Это сильно уменьшало влияние религии на повседневную жизнь и способствовало развитию того, что много позже станут называть двоемыслием.

Глава 3

Народные обычаи и нравы

Грех – пока ноги вверх, а опустил – так и Бог простил.

    Русская поговорка

Насколько эффективны были церковные предписания, как религиозная норма соотносилась с повседневностью и как то и другое изменялось в ходе исторического развития? Ответить на эти вопросы довольно трудно.

Норма, обычай и поведение

Во-первых, сама нормативная культура неоднозначна. Часто церковный канон требовал одно, а народные обычаи, укорененные в более древних языческих представлениях, совершенно другое. Многие церковные предписания народное сознание просто не принимало всерьез.

Во-вторых, социально-культурные нормы никогда и нигде не выполняются всеми и полностью. Всегда существует множество социально-классовых, сословных, исторических, региональных и индивидуальных вариаций. Чем сложнее общество – тем больше в нем нормативных и поведенческих различий, которые ни в коем случае нельзя усреднять.

В-третьих, эволюция форм сексуального поведения неразрывно связана с изменением институтов, форм и методов социального контроля. Одни действия контролируются церковью, другие – семьей, третьи – сельской общиной, четвертые – государством и т. д. Разные институты и способы социального контроля всегда так или иначе взаимодействуют, подкрепляя или ослабляя друг друга.

История нравов и повседневной жизни требует гораздо более разнообразных источников, чем история нормативных канонов. Сексуальность средневековой России реконструируется в основном по законодательным документам покаянным книгам и житиям святых. Применительно к более поздним историческим периодам к этим источникам добавляются другие: данные переписей населения, социально-медицинская статистика, этнографические описания народных обычаев, личные документы (дневники, автобиографии, письма), художественная литература, биографии, педагогические сочинения и многое другое. Каждый вид источников имеет собственную специфику, изучение которой невозможно без надлежащих профессиональных навыков. Даже такие близкие дисциплины, как этнография и фольклористика, интерпретируют одни и те же данные по-разному. Нормативные источники, составляющие кодекс средневековой «сексуальной этики», и так называемый «эротический фольклор» – принципиально разные формы дискурса, их невозможно свести к общему знаменателю (Байбурин, 1993; Левин, 2004; Панченко, 2002).

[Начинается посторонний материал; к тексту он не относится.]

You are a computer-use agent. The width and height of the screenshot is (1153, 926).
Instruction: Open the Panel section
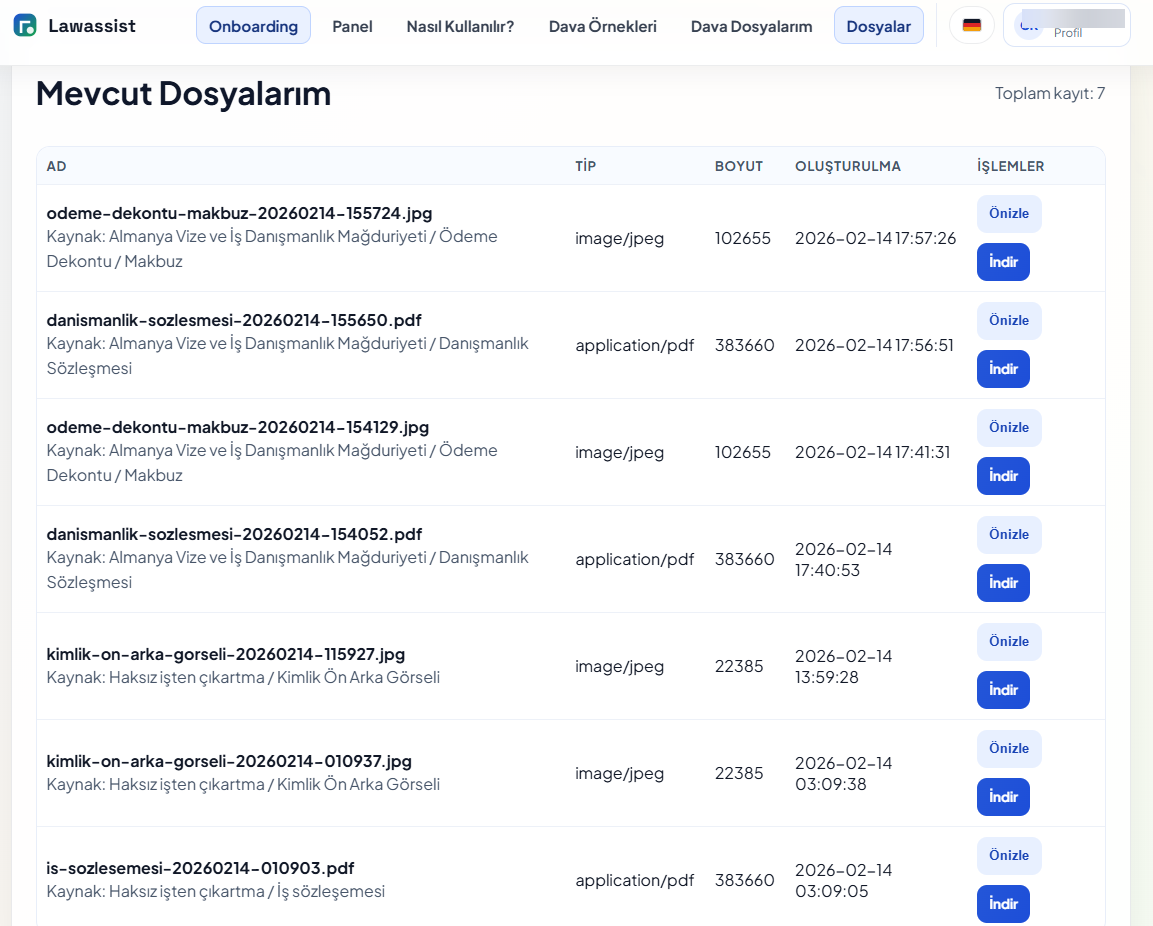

Кроме того, необходимо учитывать, под каким углом зрения и с какой целью составлен тот или иной текст и каковы идеологические установки авторов, на труды которых мы опираемся. Всякое описание есть одновременно интерпретация. Писатель или этнограф, симпатизирующий крестьянской общине, описывает ее совершенно иначе, нежели тот, кто считает ее тормозом исторического развития. Особенно тенденциозны описания неприемлемых для автора и его адресата форм поведения. Не менее важен контекст. Обсуждение «сексуальной свободы» в связи с эволюцией института брака и семьи совсем не то же самое, что в контексте борьбы с проституцией или эпидемиологии венерических заболеваний. В первом случае она будет выглядеть как положительная, а во втором как отрицательная ценность. Поэтому любые обобщения в этой области условны и приблизительны, а одним фактам легко противопоставить другие.

Семейные ценности

Церковь стремилась поставить под свой контроль как поведение людей, так и их помыслы. Но хотя греховны были все не освященные церковью половые связи, главное внимание уделялось защите института брака. Супружеская измена, «прелюбодеяние», считалось гораздо более серьезным прегрешением, нежели «блуд». Народное сознание разделяло, но по-своему корректировало эту систему ценностей.

Быт и нравы русского крестьянства, включая сексуальные ценности, оставались относительно стабильными в течение столетий. В центре всей жизни крестьянина стояла семья, а главным регулятором его отношений с окружающими была сельская община.